A leading geospatial intelligence company dropped a game-changing announcement on Tuesday, introducing a revolutionary product designed to keep drones operational even when GPS signals are blocked. This innovation slices through the challenges of modern warfare, where unmanned vehicles dominate the battlefield.
The ongoing conflict between Russia and Ukraine exposed a critical flaw: both sides mastered the art of disrupting each other’s GPS signals, leaving drones disoriented and ineffective. Enter Maxar Intelligence, a global powerhouse in satellite imagery and geospatial solutions, with a new drone-guidance technology that sidesteps the need for satellite-based navigation.
Dubbed the Raptor system, this cutting-edge tool empowers drones to outmaneuver GPS-jamming defenses. “We’re giving the drones a 3D map, allowing them to use that 3D map of the world to compare it to the video feed and position themselves,” Peter Wilczynski, Maxar’s chief product officer, explained in an interview with Fox News Digital.
The Raptor software leverages a drone’s onboard camera, pairing it with Maxar’s vast database—spanning over 90 million square kilometers of 3D terrain—to pinpoint locations and guide navigation. This makes it a lifeline in contested zones where GPS signals are severed or in remote regions where they’re simply absent.
While earlier terrain-based navigation systems laid the groundwork, Maxar’s edge lies in its unmatched collection of high-resolution global terrain data. “We’re able to get the accuracy down to the best you can without GPS,” Wilczynski noted.
Operating effectively at night and up to altitudes of 120 meters, Raptor constructs a detailed 3D model of the landscape below, delivering precision in even the toughest conditions. “This is really the seminal thing that the Ukraine war did for battlefield technology,” Wilczynski emphasized.
The need for such innovation is stark. Nations worldwide are ramping up GPS-jamming capabilities to counter autonomous threats, leaving vast areas—like much of Ukraine, parts of Europe, and the Middle East—without reliable satellite navigation. Analysts predict that in a potential Chinese invasion of Taiwan, disabling GPS would be a first move to isolate the island.
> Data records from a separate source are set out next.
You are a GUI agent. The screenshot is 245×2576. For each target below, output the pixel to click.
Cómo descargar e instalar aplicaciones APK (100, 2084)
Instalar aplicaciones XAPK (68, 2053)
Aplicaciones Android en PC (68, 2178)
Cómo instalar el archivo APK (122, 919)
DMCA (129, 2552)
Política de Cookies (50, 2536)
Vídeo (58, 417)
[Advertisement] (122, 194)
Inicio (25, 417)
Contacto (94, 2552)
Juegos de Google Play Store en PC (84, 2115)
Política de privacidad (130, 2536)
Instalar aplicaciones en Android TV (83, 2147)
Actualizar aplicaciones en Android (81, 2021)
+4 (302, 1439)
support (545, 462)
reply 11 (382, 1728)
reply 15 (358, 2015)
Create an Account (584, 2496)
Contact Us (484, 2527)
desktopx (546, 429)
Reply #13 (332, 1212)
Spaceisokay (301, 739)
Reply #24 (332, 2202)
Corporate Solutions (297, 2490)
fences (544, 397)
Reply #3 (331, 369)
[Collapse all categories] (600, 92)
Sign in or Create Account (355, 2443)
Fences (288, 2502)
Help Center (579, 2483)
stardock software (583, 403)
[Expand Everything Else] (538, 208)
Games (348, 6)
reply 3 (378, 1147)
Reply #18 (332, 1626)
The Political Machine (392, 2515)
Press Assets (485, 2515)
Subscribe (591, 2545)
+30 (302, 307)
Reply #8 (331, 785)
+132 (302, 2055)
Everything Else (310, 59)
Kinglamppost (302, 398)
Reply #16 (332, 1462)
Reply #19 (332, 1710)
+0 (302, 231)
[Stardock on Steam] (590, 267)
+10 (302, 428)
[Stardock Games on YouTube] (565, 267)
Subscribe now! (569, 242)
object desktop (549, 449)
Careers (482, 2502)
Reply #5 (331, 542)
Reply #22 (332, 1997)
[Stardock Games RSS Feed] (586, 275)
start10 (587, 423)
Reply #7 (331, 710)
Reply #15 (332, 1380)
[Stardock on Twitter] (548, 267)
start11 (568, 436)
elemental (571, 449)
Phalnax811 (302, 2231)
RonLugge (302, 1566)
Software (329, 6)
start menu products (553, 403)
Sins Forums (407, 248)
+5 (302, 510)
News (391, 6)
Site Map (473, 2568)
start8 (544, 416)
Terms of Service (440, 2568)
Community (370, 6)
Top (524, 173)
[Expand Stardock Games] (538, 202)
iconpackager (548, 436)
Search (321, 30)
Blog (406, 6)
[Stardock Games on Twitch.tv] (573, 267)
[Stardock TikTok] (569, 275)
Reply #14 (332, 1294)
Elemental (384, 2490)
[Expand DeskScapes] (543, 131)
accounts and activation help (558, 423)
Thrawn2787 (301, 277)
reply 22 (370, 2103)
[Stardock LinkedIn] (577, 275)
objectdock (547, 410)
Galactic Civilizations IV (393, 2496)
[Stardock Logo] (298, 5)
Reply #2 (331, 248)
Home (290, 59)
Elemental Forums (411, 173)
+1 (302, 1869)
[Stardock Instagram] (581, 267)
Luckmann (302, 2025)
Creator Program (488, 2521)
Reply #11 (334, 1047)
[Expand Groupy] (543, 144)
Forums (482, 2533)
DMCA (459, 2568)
Maxar’s technology has already proven vital in Ukraine’s defense against Russia. When the U.S. halted intelligence-sharing, Ukrainian forces under President Volodymyr Zelenskyy lost access to Maxar’s real-time tracking of Russian troop movements and damage assessments. “From a military planning perspective, the assumption going forward is that in any conflict, GPS is not going to be a reliable positioning system anymore,” Wilczynski stated.
Closer to home, GPS jamming isn’t just a wartime concern. In the Western Hemisphere, drug traffickers and criminal networks have adopted the tactic to dodge detection.
Meanwhile, America’s once-pioneering GPS infrastructure faces obsolescence as rivals like China, Russia, and Europe advance their own systems.
The Pentagon, alongside Space Force and the Army, has been racing to find alternatives as adversaries bolster anti-satellite technologies.
The stakes extend beyond combat: without satellite access, U.S. financial networks, emergency response systems, and air traffic control could grind to a halt.
Maxar’s Raptor isn’t just a military fix—it’s poised to serve commercial markets too. As countries hunt for next-generation navigation solutions, this camera-driven, terrain-savvy system could redefine how drones—and perhaps more—move through an increasingly unpredictable world.